US company signals interest in converting ‘waste’ plastic to fuel

US company signals interest in converting ‘waste’ plastic to fuel

Guyana may soon receive a proposal to convert its waste plastics into fuel, as discussions along this line were yesterday fostered in the office of the Public Works Minister, Bishop Juan Edghill.
The Minister was visited by a delegation from US Company, Green Link Renewable Energy, which proposed utilizing disposed plastics to be converted to fuel.
“Guyana, for years, has struggled to cope with improper waste disposal especially in the Capital City, Georgetown. This constant struggle has often been the sole contributor to flooding,” a Ministry of Public Works statement noted.

As such, Minister Edghill explained that he needed not to be convinced for such a “solution”.
Minister Edghill was also “pleased” to hear that not only will plastics be less of a pollutant through this initiative, but it will also provide thousands of jobs to locals.
This initiative will also help the country advance towards a renewable energy state, Minister Edghill posited.
The visiting team comprised of Derek Castaneda, Joshua Somwaru, Bruce Gold, Robert Castaneda and Jason Baboolal.
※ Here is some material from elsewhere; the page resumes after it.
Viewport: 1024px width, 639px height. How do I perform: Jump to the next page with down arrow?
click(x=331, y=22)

Minister Edghill pointed the company to the Guyana Office for Investment (GO-Invest) as well as the Ministry of Local Government and the Director of Solid Waste Management for further engagements.
The team is expected to meet with local authorities during the week and draft and submit an official business proposal for consideration.
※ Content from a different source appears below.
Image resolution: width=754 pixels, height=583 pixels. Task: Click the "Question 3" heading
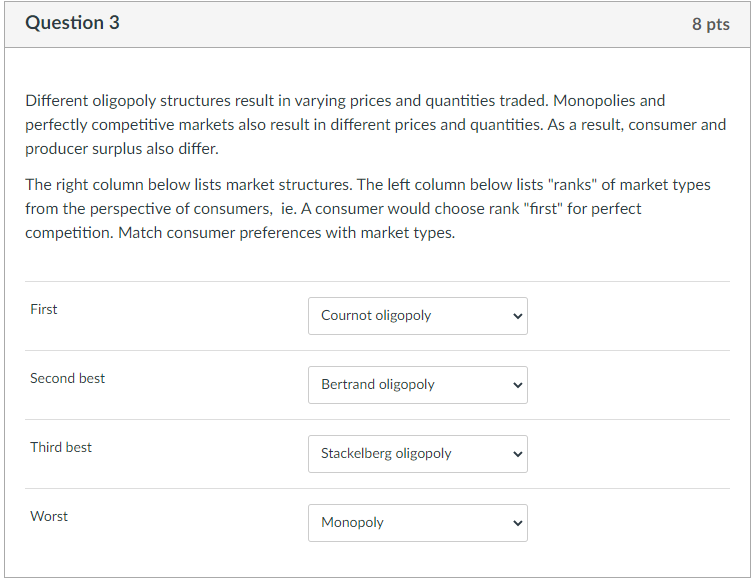(x=72, y=23)
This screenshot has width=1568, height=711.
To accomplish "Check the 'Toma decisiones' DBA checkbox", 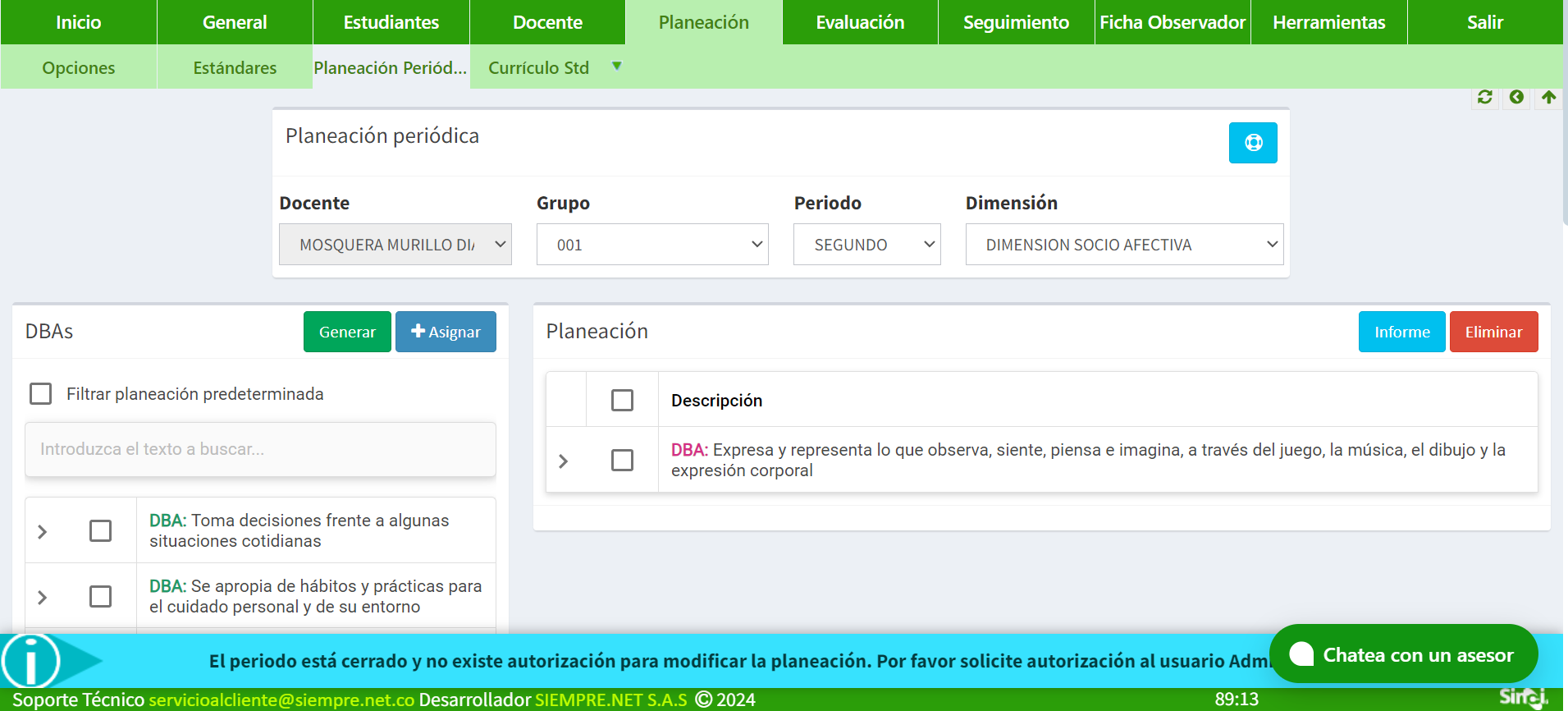I will (x=100, y=531).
Greenlink Renewable Energy was created in 2014 as a renewable energy development and finance firm. It focuses on waste-to-energy, plastic-to-fuels opportunities and securing capital for projects. The firm’s founders worked together on a number of renewable energy, waste-to-energy, and regional transmission engagements in Latin America prior to forming Greenlink.

The firm, based in the Southeastern United States, is dedicated to the search for more effective, yet proven and bankable zero-waste solutions, technologies, and partners. They are partnered with Renewlogy, a global leader in plastic-to-fuel technology, to turn streams of waste plastic into valuable fuel resources.
The company said its “knowledge, experience, and commitment” to benefiting the planet has driven it to grow the team, which now includes representatives in Canada, Mexico, the Caribbean, Central America, Brazil, the United Kingdom, the European Union, and Israel.